第2話 転移

 ……しまった。


 もう手遅れかも。さっきからすごい心臓が締めつけられて、グイグイひっぱられてる感じがつづいてる。まわりもボヤけて、今どこにいるのかわからないや。絶対にさっきのおまじないのせいだ。先生のアレ、本当だったんだ。別にLとRを聞き分けられないワケじゃないし、発声にだって自信があるんだから、その気になれば一回でうまくいった。行きたい、って気持ちもウソじゃなかったし。


 でもいきなり飛ばされるなんて思ってもみなかった。どうしよう。私このまま行方不明の扱いになっちゃうのかな。突然家出したって思われちゃう? お母さん泣いちゃうかな。ごめんなさい。どうしてこんなことしちゃったんだろう……キャンセルとかできないよね、たぶん。ああーヤバイヤバイヤバイ! どうしてくれんの先生!? 責任とれー!


 あ、なんか放り出された。真っ白な世界。床やわらかい? なにがどうなって……


――ようやく来ましたか。ここまで遅くなるとは想定外でした。


「なに!? どこから声が? だれ?」


 あたりを見回すと、ふと、うっすらとした人影のようなものをみつけた! でも声は違う方から聞こえてきたような……


――急ぎなさい。もう時間がありません。まもなく試練の時がやってきます。


 直接あたまの中に語りかけてる? なにそれスゴイ。いきなり神様に会っちゃったパターンなのこれ!?


「えっと、神様かなにかの方ですかー?」


――今こそあなたの修練の成果が試されるのです。気を引き締めてかかりなさい。


「あのー、できれば一度じっくり考え直したいので、いったん元の世界に戻してもらえませんでしょうかー」


――下界側での受け入れ態勢が整いました。直ちにあなたを元の世界に戻します。


「ありがとうございます! 異世界に行きたいっていうのは本当なので、いろいろ準備が整ったらまたご連絡します。お騒がせしてスミマセンでした。またよろしくお願いします!」


――かならず悪を打ち倒し、世界に平和を取り戻しなさい。期待しています。


「えっ? なにを言って……」


 また心臓がギュッと締めつけられて、そのまま強引にひっぱられる感覚がやってきた! イヤだこれ。でも帰るためには仕方がないのかな。最後に変なこと言ってたけど、気のせいだよね? なんかのフラグだった? よくわかんない! なんかさっきより心臓が締めつけられてるんだけど、ていうより刺すような痛みが……まわりも真っ暗だし、あれ? もう放り出されてる?


「……そんな、どうしてこんなことに……」


 すぐ近くで急に冷たい声がした。ゾクッとした。反射的にのけぞって、そのまま尻もちをついちゃった。見上げるとキレイな人がじっとこちらを見ている。目がこわい。

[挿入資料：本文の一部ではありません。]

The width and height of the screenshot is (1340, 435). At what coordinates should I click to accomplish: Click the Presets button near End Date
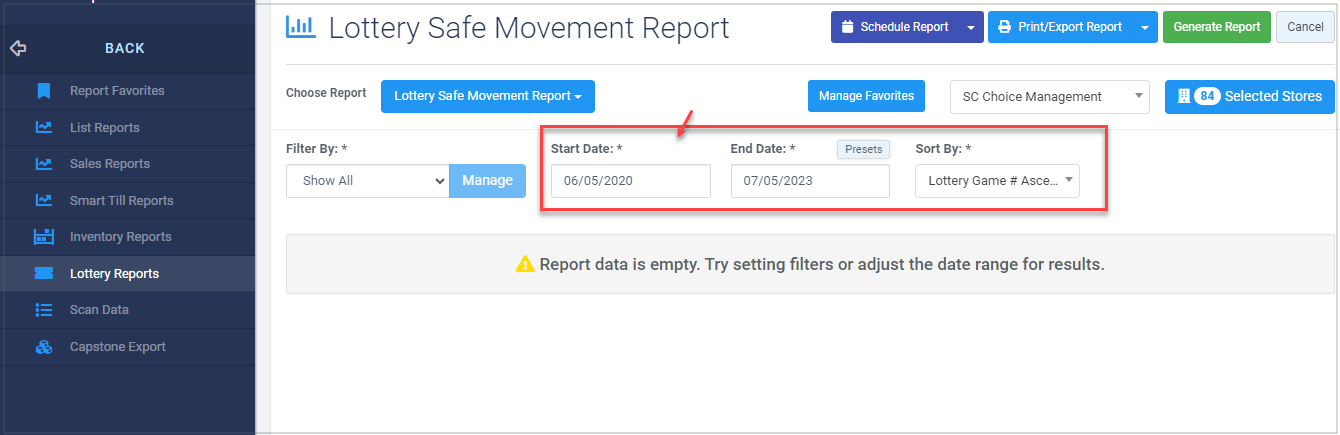(x=863, y=149)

「いったい何が起こっておるのですかな? 賢者殿――はじめは神々しい、いかにもな雰囲気だったのが、急におぞましい、暗い瘴気のようなものが立ち込めたように思えたのじゃが。肝を冷やしたぞ」

「……降臨に乗じて何らかの呪術が発せられた模様です。ですがもう異常はありません。警戒は解いて構わないでしょう。ただ……」

「ただ?」

「勇者が……来ていません」

「なんじゃと!?」


 あたりがざわめき出した。あれ、いつの間にか明るくなってる。ていうか、なんかすごいご立派なホールのまんなかで、けっこう大勢の人に見られてるんですけど……ここはどこ? わたしはだれ?「そこにいらっしゃるのは勇者様ではないのですか?」ああ勇者様かーなるほどーナイスアシスト、誰だか知らないけど。って勇者!? なに言ってるの!? そんなワケないでしょ! 文句を言いたかったけど、ちょっと人が多すぎてシャイな私は言葉が出なかった。


「私は勇者を知っています。たとえ姿、形が変わろうとも、間違えるはずはありません」

「みなのもの、おちつけ! 賢者殿がそうおっしゃっておるのだ。呪術とやらが何か関係して、思わぬ事態が発生しておるのやもしれぬ。まずはそこの子に話を聞いてみようではないか。賢者殿、頼めるかな?」

「承知いたしました」


 そう言って賢者と呼ばれた人がまた私に向き直る。あらためて見てもやっぱりキレイな人だけど、目がこわい。まだちょっと寒気がする。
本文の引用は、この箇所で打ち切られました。